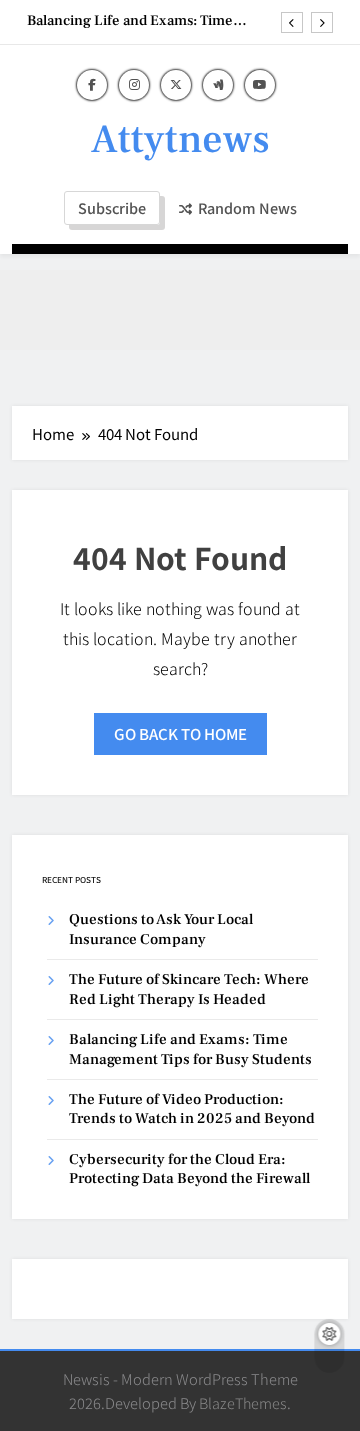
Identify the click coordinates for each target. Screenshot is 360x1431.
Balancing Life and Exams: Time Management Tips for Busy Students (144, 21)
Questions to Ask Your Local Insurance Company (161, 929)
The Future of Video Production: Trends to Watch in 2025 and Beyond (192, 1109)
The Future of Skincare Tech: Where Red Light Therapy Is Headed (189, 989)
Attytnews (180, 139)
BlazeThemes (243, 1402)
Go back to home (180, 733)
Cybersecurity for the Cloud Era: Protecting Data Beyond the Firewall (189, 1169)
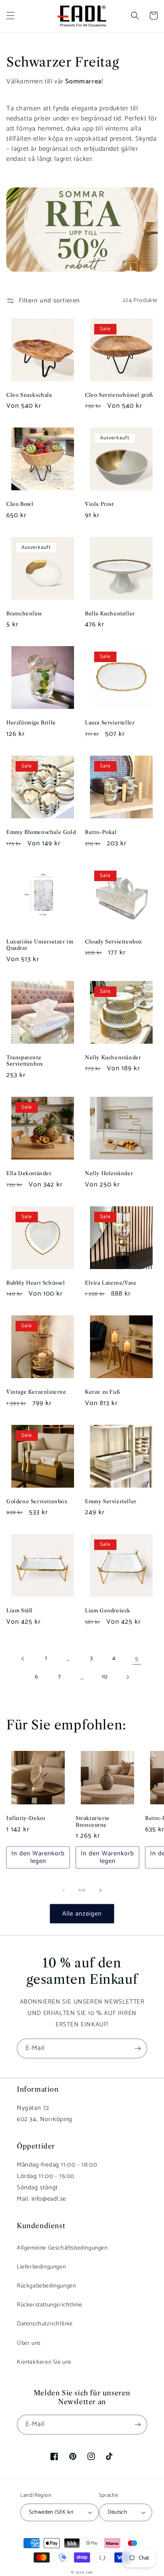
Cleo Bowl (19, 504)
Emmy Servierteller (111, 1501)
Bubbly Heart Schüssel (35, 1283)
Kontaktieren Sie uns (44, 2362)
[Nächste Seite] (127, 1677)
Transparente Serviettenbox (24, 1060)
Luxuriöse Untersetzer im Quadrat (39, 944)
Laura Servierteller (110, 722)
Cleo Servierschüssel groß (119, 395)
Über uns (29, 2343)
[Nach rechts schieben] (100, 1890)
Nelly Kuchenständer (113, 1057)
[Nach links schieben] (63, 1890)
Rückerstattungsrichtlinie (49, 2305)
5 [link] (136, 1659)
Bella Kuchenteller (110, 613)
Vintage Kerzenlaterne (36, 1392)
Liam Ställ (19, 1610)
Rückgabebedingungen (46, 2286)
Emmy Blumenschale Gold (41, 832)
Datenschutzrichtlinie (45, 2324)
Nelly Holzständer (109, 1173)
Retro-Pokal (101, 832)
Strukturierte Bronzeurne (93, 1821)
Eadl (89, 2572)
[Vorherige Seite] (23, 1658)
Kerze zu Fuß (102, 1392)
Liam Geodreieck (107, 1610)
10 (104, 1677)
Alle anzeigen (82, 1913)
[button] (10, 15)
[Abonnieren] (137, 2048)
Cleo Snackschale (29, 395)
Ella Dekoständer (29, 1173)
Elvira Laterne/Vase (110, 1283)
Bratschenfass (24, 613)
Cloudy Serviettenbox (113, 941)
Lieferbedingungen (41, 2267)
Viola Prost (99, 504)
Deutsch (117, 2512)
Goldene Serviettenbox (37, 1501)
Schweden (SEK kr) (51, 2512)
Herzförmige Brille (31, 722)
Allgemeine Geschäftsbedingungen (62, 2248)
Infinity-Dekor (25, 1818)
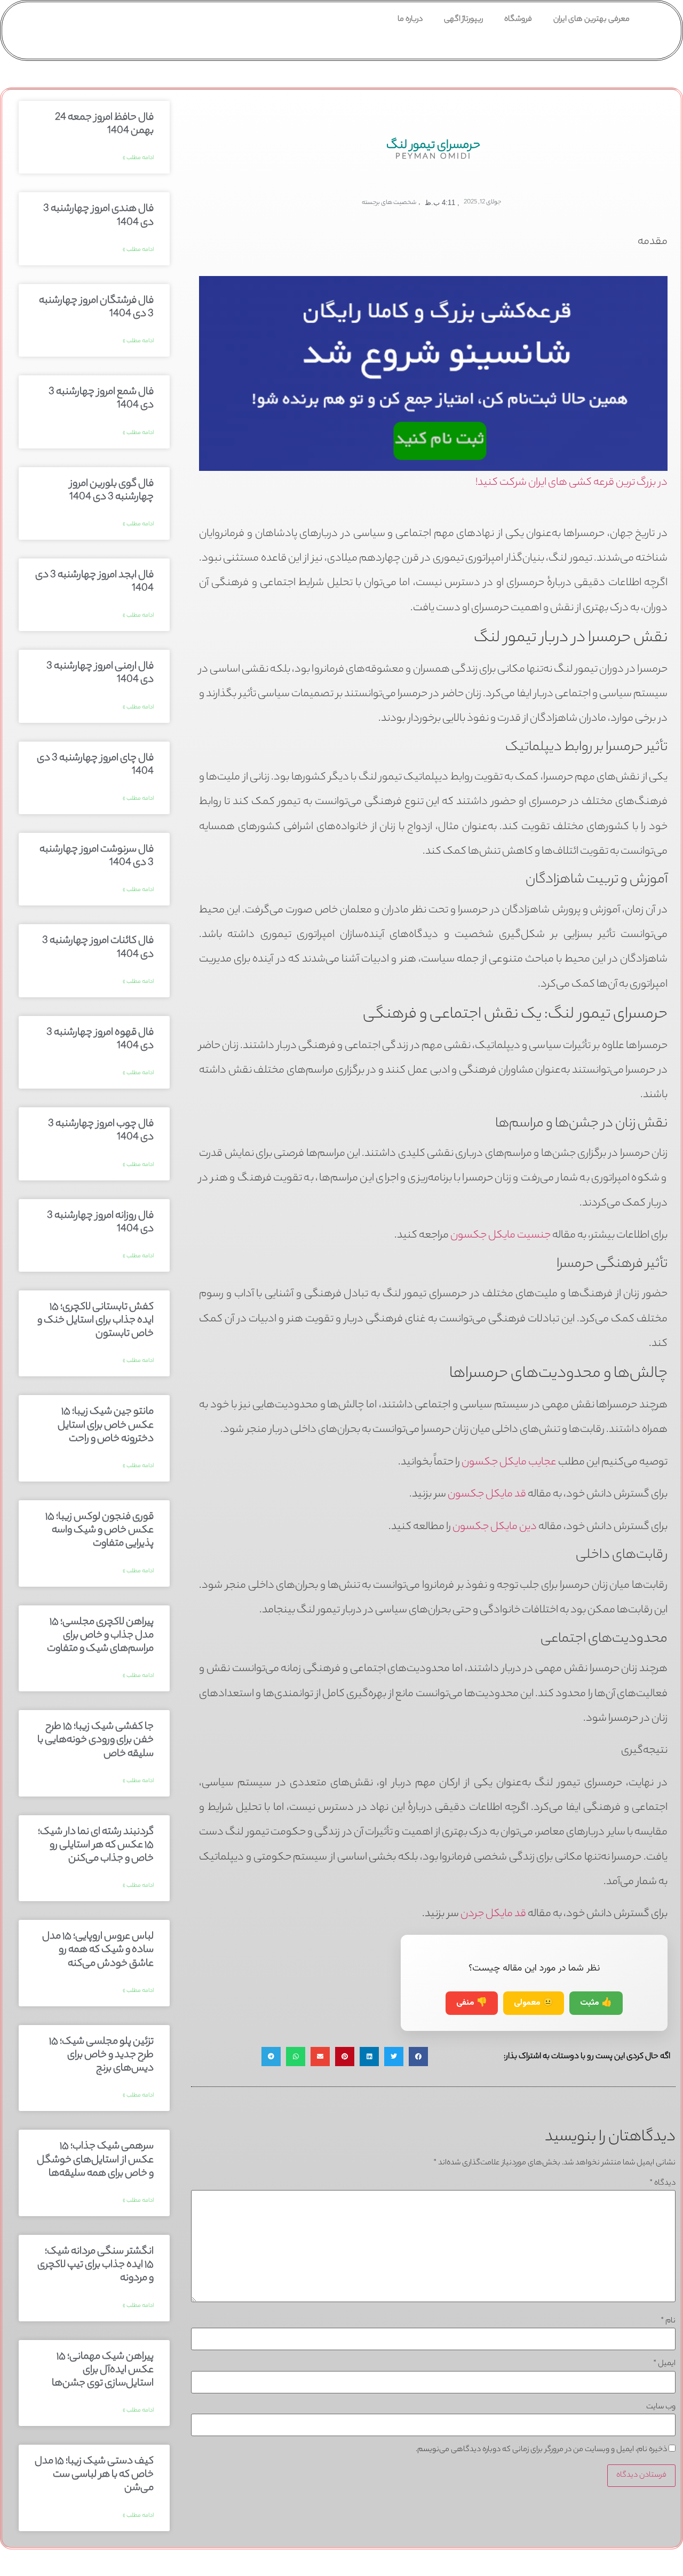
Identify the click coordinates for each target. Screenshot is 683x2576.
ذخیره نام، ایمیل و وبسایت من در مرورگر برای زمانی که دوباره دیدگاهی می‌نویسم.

■ Aim of the exercise:
Working from the line that contains "Emmy Blumenschale Gold (41, 832)" to the last line of the listing, please quote each line exactly, pictures excluded.

■ Result of this task:
Emmy Blumenschale Gold (41, 832)
Datenschutzrichtlinie (45, 2324)
Nelly Holzständer (109, 1173)
Retro-Pokal (101, 832)
Strukturierte Bronzeurne (93, 1821)
Eadl (89, 2572)
[Vorherige Seite] (23, 1658)
Kerze zu Fuß (102, 1392)
Liam Geodreieck (107, 1610)
10 (104, 1677)
Alle anzeigen (82, 1913)
[button] (10, 15)
[Abonnieren] (137, 2048)
Cleo Snackschale (29, 395)
Ella Dekoständer (29, 1173)
Elvira Laterne/Vase (110, 1283)
Bratschenfass (24, 613)
Cloudy Serviettenbox (113, 941)
Lieferbedingungen (41, 2267)
Viola Prost (99, 504)
Deutsch (117, 2512)
Goldene Serviettenbox (37, 1501)
Schweden (SEK kr) (51, 2512)
Herzförmige Brille (31, 722)
Allgemeine Geschäftsbedingungen (62, 2248)
Infinity-Dekor (25, 1818)
Identify the click coordinates for each target. Screenshot is 683x2576.
ذخیره نام، ایمیل و وبسایت من در مرورگر برای زمانی که دوباره دیدگاهی می‌نویسم.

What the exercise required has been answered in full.